Thursday, May 12, 2022 10:02:39 PM
https://ih.advfn.com/stock-market/NASDAQ/scopus-biopharma-SCPS/stock-news/87650585/current-report-filing-8-k
On December 20, 2021, the Company held its annual meeting (the “Annual Meeting”) where, based on the election results certified on January 5, 2022 (the “Election Results Certification”), two independent incumbent directors were not re-elected and were replaced by two new directors (the “New Directors”). To date, the Company has not been able to determine the independence of the New Directors. Since the independence status of the New Directors is unclear, the Company no longer complies with the Majority Independent Requirement. The Company has 45 days from receipt of the deficiency notification letters on March 18, 2022 to submit to Nasdaq a plan for regaining compliance.
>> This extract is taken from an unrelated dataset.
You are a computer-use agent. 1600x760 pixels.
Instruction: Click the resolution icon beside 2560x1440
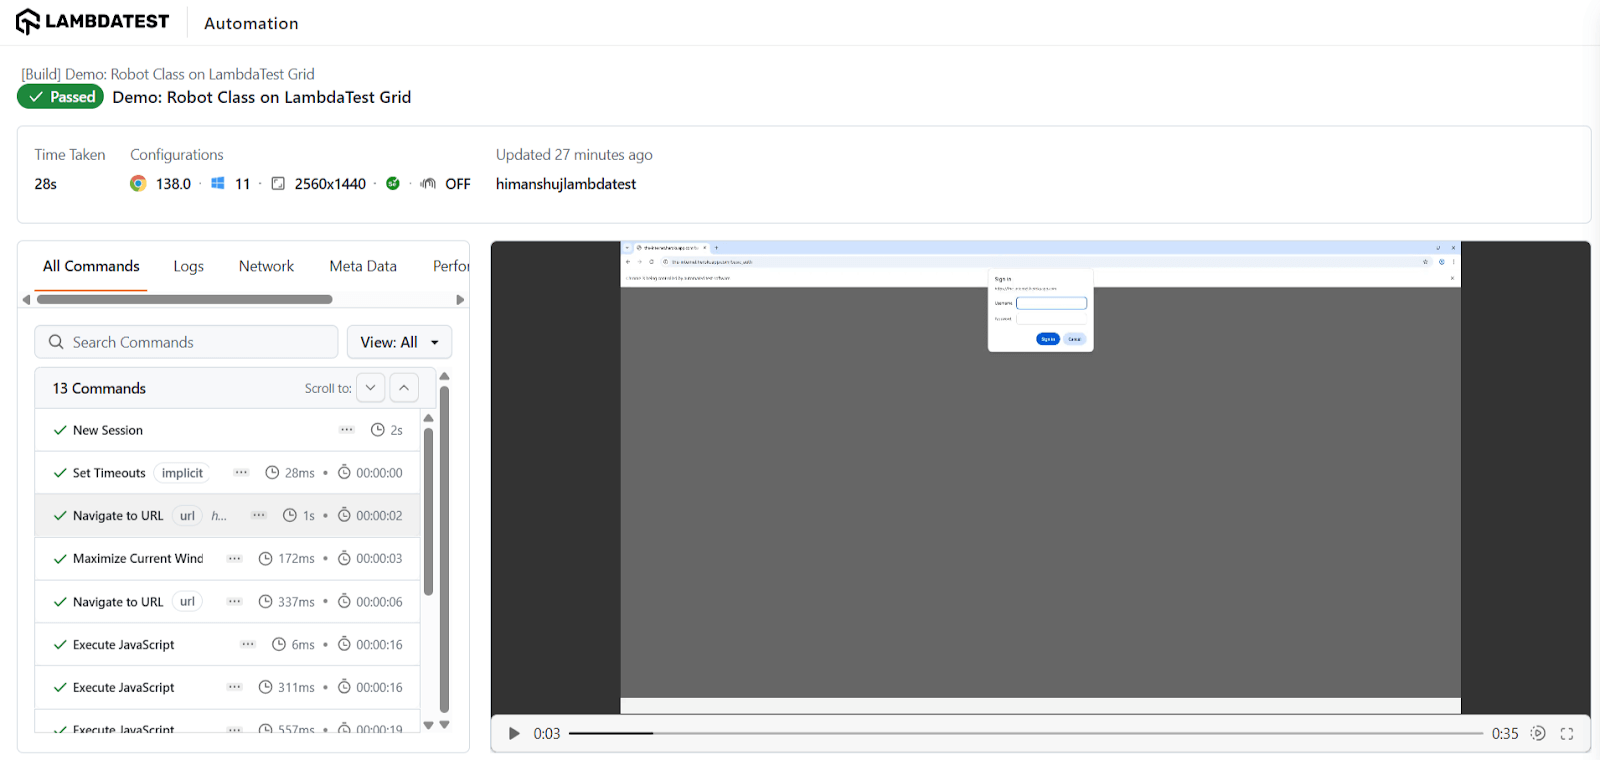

If such plan is accepted, Nasdaq can grant an extension of up to 180 calendar days from March 18, 2022 for the Company to evidence compliance.
Further, one of the independent incumbent directors that was not re-elected at the Annual Meeting was a member of the Company’s Audit Committee and Compensation Committee and, upon his leaving such committees in connection with the Election Results Certification, the Company’s Audit Committee and Compensation Committee are no longer compliant with the Audit and Compensation Committee Requirement. Consistent with Nasdaq Listing Rules 5605(c)(4) and 5605(d)(2), Nasdaq has provided the Company a cure period in order to regain compliance: (i) until the earlier of the Company’s next annual stockholders’ meeting or January 5, 2023, or (ii) if the next annual stockholders’ meeting is held before July 5, 2022, then the Company must evidence compliance no later than July 5, 2022.